* Work instructions *
Restate the listing below word for word, pictures excluded.

* Entries provided *

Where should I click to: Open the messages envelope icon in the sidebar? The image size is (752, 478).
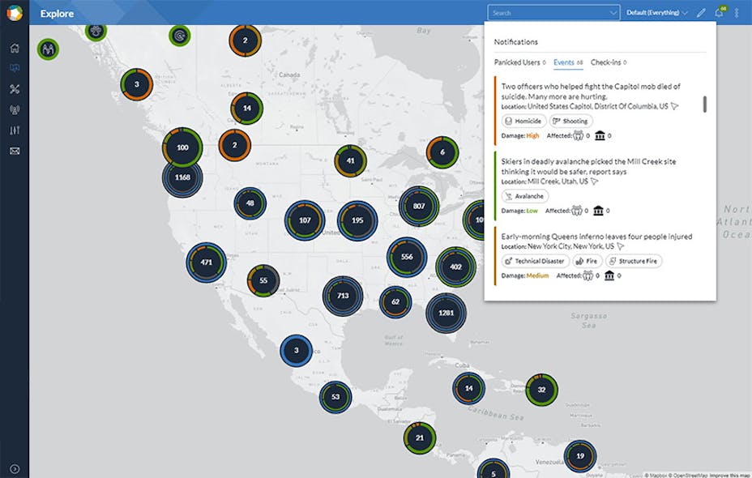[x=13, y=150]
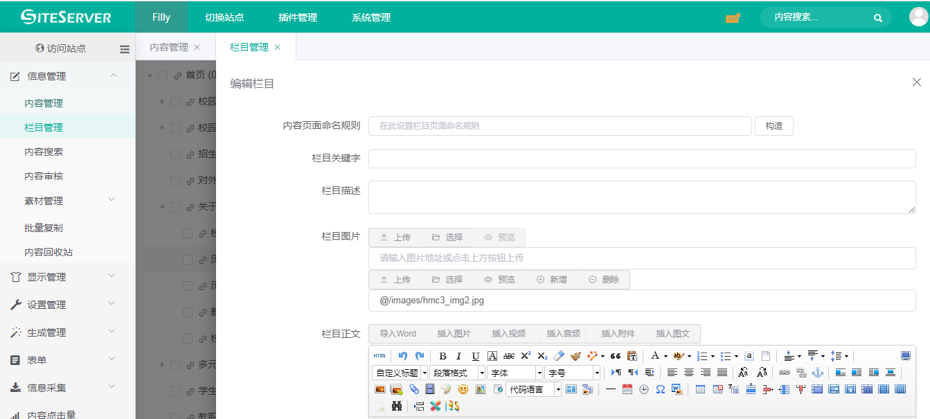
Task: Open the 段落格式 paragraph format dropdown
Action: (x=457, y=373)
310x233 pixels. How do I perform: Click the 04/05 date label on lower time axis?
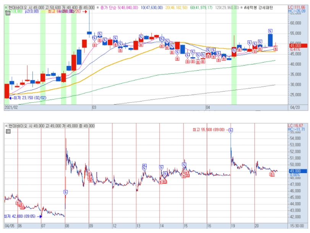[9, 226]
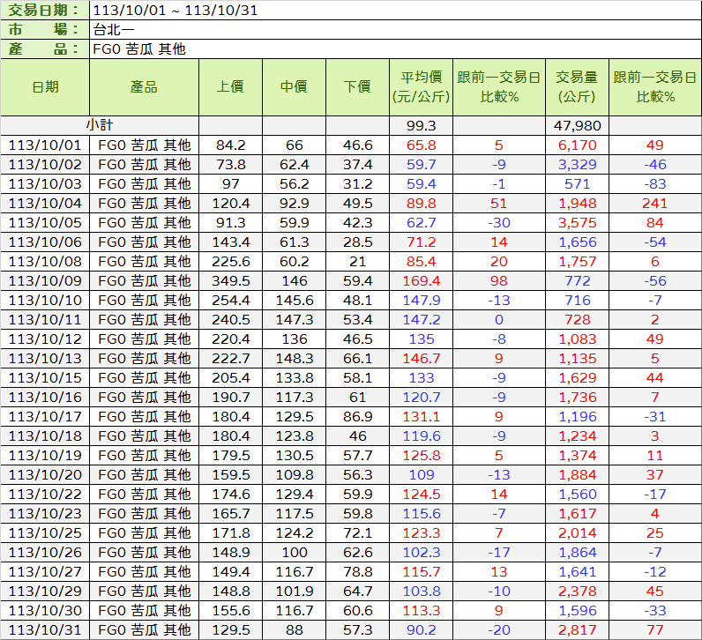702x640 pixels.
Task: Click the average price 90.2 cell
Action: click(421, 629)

* Worked solution *
Where should I click to: Open the messages envelope icon in the sidebar? The image size is (752, 478).
[x=13, y=150]
Task: Open the 段落格式 paragraph format dropdown
Action: (x=457, y=373)
310x233 pixels. How do I perform: Click the 04/05 date label on lower time axis?
[9, 226]
702x640 pixels.
Task: Click the average price 90.2 cell
Action: click(421, 629)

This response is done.